La gadgétisation de la politique

Libération titrait aujourd’hui sur des programmes informatiques d’aides à la mobilisation de l’électorat, à savoir Nation Builder, Digital Box et Corto, outils numériques notamment utilisés par Barack Obama lors de sa campagne présidentielle de 2012. L’article mettait en avant les politiques Français ayant recours à ces outils dans leurs propres campagnes.

 

Au-delà de mon opinion personnelle sur ces outils, c’est surtout la démonstration que depuis 2012, une majorité des politiques recherche l’outil magique pour glaner quelque voix et/ou susciter l’attention à moindres frais.

 

Avant, lorsqu’une idée ou une polémique faisait surface, l’élu qui avait une opinion sur le sujet, prenait la plume – ou la faisait prendre à son attaché(e) de presse – et publiait une tribune, aujourd’hui, il se contente bien souvent de pondre une pétition sur une plateforme de prédation de données personnelles comme Change.org et de se vanter sur les plateaux télé en disant qu’il a un soutien massif.

 

Certains élus sont tellement désespérés qu’ils ne savent plus comment exister, transformant notre sphère politique en une espèce de salade virtuelle dont ils n’ont toujours pas maîtrisé les codes et les règles. La conséquence est qu’au lieu de favoriser le dialogue, de casser le plafond de verre entre eux et les citoyens, ils contribuent encore plus à la fracture numérique et électorale.

 

En effet, toujours dans Libération, il est expliqué que les logiciels permettent de mieux cibler le porte-à-porte, ce qui a pour conséquence de laisser certains secteurs complètement apolitiques et complètement déconnectés de la politique locale. Dans le cas de Saint-Denis, dans la zone de la Plaine, personne n’est venu démarcher ou faire du porte-à-porte pour les élections régionales. Alors que la population de ce secteur doit tourner environ autour de 10 000 habitants, seuls 10% se sont déplacés pour voter au premier tour et ces 10% ont majoritairement voté à gauche, tendance politique très présente dans ce secteur. C’est donc moins une victoire qu’un abandon des citoyens.

 

Fracture numérique mais également vide des idées car les budgets n’étant pas extensibles, les politiques recourant à ce type d’outils privilégient le code au savoir-faire et à l’intelligence humaine, persuadés qu’ils sont qu’un CRM évolué va leur permettre de gagner une élection alors que la politique est surtout une histoire de charisme. Est-ce dire que l’on manque à ce point d’assurance que l’on a besoin de se cacher derrière des instruments d’aide à la conviction ? C’est d’autant plus amusant de voir les politiques pérorer sur la souveraineté numérique – qui est un concept fallacieux – utiliser des outils américains, dont les données sont hébergées aux Etats-Unis, au détriment des petites entreprises françaises et des jeunes pousses locales.

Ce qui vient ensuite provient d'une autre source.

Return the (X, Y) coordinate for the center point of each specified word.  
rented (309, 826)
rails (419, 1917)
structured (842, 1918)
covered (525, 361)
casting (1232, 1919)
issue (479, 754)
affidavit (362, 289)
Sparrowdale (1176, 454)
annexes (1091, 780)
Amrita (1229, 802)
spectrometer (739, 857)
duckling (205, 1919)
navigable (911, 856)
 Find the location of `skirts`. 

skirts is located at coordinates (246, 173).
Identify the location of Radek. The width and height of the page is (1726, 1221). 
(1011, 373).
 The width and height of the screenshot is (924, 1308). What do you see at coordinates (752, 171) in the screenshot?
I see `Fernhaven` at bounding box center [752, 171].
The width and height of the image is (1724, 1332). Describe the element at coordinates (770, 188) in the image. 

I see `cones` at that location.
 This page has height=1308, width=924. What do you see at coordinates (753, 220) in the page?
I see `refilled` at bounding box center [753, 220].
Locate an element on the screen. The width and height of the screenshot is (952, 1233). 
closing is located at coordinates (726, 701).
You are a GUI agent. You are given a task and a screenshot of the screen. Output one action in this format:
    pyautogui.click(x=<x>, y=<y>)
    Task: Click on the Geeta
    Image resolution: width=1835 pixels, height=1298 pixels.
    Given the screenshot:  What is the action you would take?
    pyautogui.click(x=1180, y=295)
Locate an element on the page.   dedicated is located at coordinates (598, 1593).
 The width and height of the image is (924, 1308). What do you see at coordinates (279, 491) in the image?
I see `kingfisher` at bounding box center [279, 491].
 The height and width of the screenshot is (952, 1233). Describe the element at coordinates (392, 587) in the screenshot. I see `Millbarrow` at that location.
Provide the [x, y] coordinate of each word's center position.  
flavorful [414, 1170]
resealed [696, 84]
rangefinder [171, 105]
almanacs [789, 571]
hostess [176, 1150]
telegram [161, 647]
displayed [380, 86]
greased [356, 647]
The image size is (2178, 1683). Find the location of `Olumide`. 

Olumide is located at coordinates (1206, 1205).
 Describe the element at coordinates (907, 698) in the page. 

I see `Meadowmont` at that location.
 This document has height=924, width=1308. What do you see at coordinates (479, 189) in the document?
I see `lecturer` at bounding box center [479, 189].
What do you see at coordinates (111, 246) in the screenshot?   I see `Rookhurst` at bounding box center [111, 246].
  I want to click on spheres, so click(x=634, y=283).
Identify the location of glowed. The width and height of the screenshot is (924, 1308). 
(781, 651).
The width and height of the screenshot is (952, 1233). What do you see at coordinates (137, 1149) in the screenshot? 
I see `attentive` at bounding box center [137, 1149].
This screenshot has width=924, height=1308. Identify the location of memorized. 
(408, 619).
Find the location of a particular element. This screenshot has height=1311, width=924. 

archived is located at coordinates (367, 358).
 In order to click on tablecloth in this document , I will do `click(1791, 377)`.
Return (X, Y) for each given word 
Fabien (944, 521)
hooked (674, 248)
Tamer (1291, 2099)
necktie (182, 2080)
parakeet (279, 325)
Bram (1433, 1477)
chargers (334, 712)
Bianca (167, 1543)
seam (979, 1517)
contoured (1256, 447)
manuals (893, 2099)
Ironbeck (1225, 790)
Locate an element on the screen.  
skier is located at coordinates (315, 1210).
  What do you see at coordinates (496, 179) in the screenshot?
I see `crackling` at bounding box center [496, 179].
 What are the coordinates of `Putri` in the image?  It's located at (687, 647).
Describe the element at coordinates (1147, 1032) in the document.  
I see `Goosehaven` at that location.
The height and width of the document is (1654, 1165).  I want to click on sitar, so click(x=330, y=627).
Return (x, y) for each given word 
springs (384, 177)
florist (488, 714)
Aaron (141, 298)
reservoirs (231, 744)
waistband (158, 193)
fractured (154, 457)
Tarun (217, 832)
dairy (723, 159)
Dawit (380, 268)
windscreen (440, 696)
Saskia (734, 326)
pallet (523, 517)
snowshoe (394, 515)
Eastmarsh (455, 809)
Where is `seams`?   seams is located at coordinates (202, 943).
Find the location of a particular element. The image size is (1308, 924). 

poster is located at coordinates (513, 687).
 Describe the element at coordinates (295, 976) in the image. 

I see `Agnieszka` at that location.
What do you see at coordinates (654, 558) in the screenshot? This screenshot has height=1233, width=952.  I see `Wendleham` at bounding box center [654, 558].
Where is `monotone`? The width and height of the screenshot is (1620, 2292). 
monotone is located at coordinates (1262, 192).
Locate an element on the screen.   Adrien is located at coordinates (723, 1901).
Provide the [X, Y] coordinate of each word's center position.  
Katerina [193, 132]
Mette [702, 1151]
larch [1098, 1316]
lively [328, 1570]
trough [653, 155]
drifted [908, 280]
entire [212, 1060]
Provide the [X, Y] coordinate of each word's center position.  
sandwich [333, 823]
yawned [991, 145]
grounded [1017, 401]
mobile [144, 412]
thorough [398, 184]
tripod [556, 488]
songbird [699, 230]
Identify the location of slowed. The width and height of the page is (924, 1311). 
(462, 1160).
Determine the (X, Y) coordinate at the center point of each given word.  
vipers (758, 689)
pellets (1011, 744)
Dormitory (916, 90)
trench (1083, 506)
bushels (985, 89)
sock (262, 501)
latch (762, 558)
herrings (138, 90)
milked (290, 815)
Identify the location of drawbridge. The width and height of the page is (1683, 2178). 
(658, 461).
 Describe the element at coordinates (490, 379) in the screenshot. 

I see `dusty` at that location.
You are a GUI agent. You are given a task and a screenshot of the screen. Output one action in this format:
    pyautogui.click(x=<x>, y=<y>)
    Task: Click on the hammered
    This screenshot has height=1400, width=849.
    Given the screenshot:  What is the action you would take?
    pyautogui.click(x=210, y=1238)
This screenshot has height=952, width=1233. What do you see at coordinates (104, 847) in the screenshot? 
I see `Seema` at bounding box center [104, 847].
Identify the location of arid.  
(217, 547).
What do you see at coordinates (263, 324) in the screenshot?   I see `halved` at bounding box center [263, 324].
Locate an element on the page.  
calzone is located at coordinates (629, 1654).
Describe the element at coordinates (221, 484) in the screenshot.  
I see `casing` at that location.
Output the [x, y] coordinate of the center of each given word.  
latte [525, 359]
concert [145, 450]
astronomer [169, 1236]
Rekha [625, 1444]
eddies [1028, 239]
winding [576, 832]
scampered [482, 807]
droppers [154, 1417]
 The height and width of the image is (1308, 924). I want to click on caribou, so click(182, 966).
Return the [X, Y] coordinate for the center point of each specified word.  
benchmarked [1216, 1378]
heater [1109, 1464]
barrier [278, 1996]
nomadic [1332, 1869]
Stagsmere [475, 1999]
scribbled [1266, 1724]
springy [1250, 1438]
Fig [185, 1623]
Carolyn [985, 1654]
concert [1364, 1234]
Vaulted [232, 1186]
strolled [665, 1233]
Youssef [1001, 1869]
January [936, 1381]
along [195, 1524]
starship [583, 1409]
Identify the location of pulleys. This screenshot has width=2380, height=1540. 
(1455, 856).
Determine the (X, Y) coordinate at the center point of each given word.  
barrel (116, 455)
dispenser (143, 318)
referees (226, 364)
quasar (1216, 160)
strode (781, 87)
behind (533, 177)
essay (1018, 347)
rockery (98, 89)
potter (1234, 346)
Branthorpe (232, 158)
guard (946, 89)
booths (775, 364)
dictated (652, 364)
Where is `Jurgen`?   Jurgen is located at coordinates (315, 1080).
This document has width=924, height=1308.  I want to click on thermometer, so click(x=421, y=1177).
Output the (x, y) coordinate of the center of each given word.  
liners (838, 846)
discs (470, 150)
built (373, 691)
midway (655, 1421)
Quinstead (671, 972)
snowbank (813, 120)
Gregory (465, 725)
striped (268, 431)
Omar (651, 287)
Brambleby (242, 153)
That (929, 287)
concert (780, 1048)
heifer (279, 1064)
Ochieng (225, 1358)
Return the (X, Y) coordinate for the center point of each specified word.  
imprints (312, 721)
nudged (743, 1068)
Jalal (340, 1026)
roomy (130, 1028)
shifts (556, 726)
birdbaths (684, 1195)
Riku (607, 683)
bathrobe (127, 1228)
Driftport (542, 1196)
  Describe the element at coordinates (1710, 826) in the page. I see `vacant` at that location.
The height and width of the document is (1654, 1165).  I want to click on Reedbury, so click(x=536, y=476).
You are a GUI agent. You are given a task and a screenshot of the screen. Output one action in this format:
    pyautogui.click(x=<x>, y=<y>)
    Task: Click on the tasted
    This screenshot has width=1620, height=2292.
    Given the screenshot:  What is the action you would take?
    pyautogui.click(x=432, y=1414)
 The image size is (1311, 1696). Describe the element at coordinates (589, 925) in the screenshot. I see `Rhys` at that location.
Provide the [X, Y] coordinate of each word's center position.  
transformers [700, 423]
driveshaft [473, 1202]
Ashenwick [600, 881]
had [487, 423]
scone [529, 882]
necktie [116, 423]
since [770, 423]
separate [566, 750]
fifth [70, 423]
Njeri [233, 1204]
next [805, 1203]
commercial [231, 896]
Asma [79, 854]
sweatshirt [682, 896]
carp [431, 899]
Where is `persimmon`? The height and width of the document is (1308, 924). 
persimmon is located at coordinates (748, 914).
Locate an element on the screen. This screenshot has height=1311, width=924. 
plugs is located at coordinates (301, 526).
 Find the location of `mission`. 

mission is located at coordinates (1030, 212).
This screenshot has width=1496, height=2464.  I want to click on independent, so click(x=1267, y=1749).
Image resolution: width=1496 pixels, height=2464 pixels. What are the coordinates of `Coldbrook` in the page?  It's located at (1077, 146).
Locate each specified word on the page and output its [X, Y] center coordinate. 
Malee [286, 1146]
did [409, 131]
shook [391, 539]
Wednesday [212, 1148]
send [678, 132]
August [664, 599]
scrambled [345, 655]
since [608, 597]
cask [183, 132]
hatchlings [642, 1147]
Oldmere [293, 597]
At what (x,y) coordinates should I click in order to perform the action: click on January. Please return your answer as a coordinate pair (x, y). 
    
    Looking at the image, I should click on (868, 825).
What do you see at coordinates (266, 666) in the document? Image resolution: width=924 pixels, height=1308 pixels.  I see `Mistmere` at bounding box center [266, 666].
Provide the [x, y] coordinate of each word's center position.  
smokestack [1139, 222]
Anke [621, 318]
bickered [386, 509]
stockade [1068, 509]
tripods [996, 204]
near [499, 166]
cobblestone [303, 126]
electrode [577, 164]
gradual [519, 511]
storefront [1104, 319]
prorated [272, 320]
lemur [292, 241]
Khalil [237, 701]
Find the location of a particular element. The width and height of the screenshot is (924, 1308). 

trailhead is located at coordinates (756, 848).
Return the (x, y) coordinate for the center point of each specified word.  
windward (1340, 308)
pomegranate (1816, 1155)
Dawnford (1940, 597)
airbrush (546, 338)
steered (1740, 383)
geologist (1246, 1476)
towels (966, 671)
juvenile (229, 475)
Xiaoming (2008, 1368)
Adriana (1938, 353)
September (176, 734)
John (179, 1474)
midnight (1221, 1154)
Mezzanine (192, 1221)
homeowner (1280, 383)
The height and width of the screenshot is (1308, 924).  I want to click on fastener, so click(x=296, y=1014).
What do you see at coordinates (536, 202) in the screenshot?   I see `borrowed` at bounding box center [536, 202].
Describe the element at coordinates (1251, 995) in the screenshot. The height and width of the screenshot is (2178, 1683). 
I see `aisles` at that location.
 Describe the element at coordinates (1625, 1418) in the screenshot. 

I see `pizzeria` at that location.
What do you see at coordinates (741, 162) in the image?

Tous rêvent d’une victoire à la Obama et tous s’imaginent qu’il suffit du bon logiciel informatique pour arriver au même résultat, oubliant du même coup les principes élémentaires d’une campagne électorale et les spécificités du territoire américain.

 

« Dis-moi comment tu tweetes, je te dirais comment tu votes » pourrait devenir la maxime de ses prochains mois, tant les médias montent en épingle des petites phrases, bien souvent sans intérêt, au détriment des informations de fond et des analyses fines. C’est d’autant plus facile de tomber dans ce travers que les élus qui font un réel travail d’élu local, à savoir être sur le terrain, parler avec leurs concitoyens, travailler en commission, ne sont pas mis en lumière et pour cause : on ne peut pas faire du bruit – qu’il soit médiatique ou numérique – et travailler en même temps. Sur la simple question de la gestion de temps, c’est quasiment impossible et certaines choses requièrent une certaine confidentialité ou a minima un silence lié à la préparation d’une question traitant du fond d’une difficulté.

 

Certains politiques ont très longuement glosé – souvent pour ne rien dire d’intelligent – sur le mouvement Nuit Debout. Ce qu’il y a de fascinant dans ce mouvement qui se répand dans toute la France, c’est qu’il revient aux fondamentaux de la politique : le contact humain, le dialogue, la discussion.  Bien sûr, la présence numérique du mouvement n’est pas à négliger mais elle ne se concentre pas sur les réseaux sociaux : elle se concentre dans la vraie vie et c’est peut-être cela que les gens viennent chercher : une confrontation réelle des idées, de façon horizontale, pour contribuer à construire un autre modèle de société. Le politique qui n’a pas vu ou pas compris ceci est non seulement hors-jeu du politique mais également de l’agora citoyenne.

 

Peut-être que quand nos élus auront fini de comparer leurs nombres de fans et de followers, ils reviendront aux fondamentaux.